Open-Access: This article is an open-access article that was selected by an in-house editor and fully peer-reviewed by external reviewers. It is distributed in accordance with the Creative Commons Attribution NonCommercial (CC BY-NC 4.0) license, which permits others to distribute, remix, adapt, build upon this work non-commercially, and license their derivative works on different terms, provided the original work is properly cited and the use is non-commercial. See: http://creativecommons.org/licenses/by-nc/4.0/
Corresponding author: Xue-Li Chen, PhD, Professor, Engineering Research Center of Molecular and Neuro Imaging, Ministry of Education, and School of Life Science and Technology, Xidian University, No. 266 Xinglong Section of Xifeng Road, Xi’an 710126, Shaanxi Province, China. xlchen@xidian.edu.cn
Received: June 5, 2020 Peer-review started: June 5, 2020 First decision: June 4, 2020 Revised: August 1, 2020 Accepted: August 22, 2020 Article in press: August 22, 2020 Published online: August 28, 2020 Processing time: 94 Days and 0.9 Hours
Abstract
Optical molecular tomography (OMT) is an imaging modality which uses an optical signal, especially near-infrared light, to reconstruct the three-dimensional information of the light source in biological tissue. With the advantages of being low-cost, noninvasive and having high sensitivity, OMT has been applied in preclinical and clinical research. However, due to its serious ill-posedness and ill-condition, the solution of OMT requires heavy data analysis and the reconstruction quality is limited. Recently, the artificial intelligence (commonly known as AI)-based methods have been proposed to provide a different tool to solve the OMT problem. In this paper, we review the progress on OMT algorithms, from conventional methods to AI-based methods, and we also give a prospective towards future developments in this domain.

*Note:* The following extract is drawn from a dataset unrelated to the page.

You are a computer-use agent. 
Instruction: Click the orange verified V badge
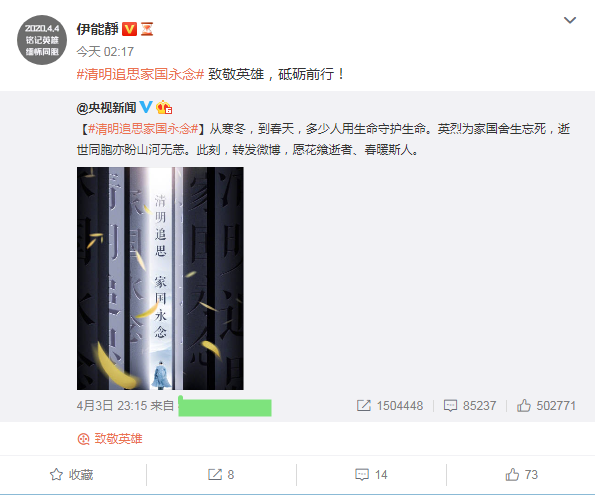click(129, 29)
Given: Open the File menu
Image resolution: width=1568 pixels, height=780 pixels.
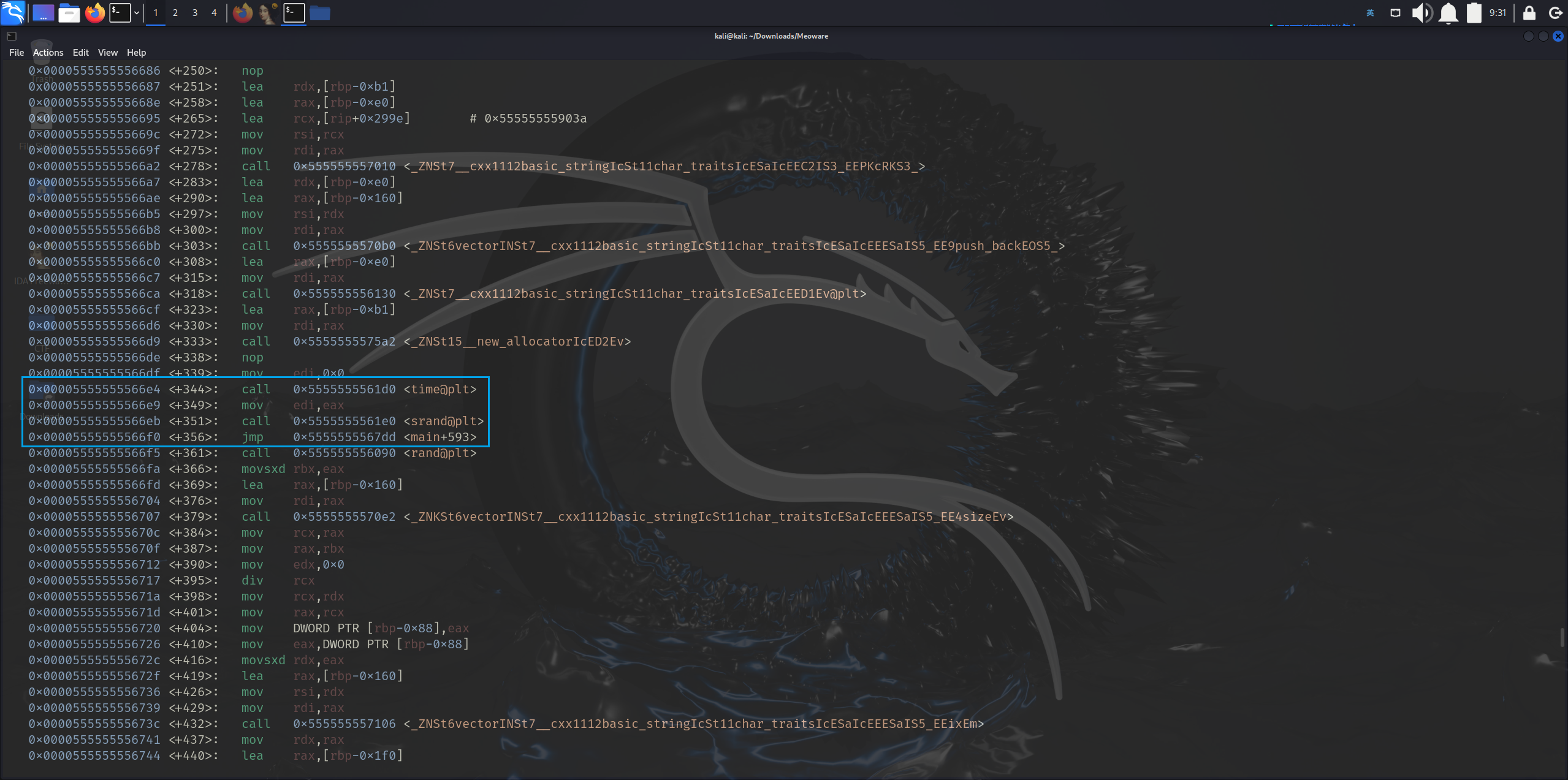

Core Tip: Most of the existing review articles about optical molecular tomography (OMT) focus on the traditional light propagation model-based algorithm, which possesses ill-posedness and ill-condition and the reconstruction result is unsatisfactory. The emergence of deep learning has brought OMT into the era of artificial intelligence, which can obtain a highly accurate reconstruction result. This article systematically reviews the development of tomographic reconstruction for OMT, which involves the light propagation model-based OMT algorithm and machine learning-based OMT algorithm. The challenges and perspectives of these machine learning-based algorithms are given at the end of the article.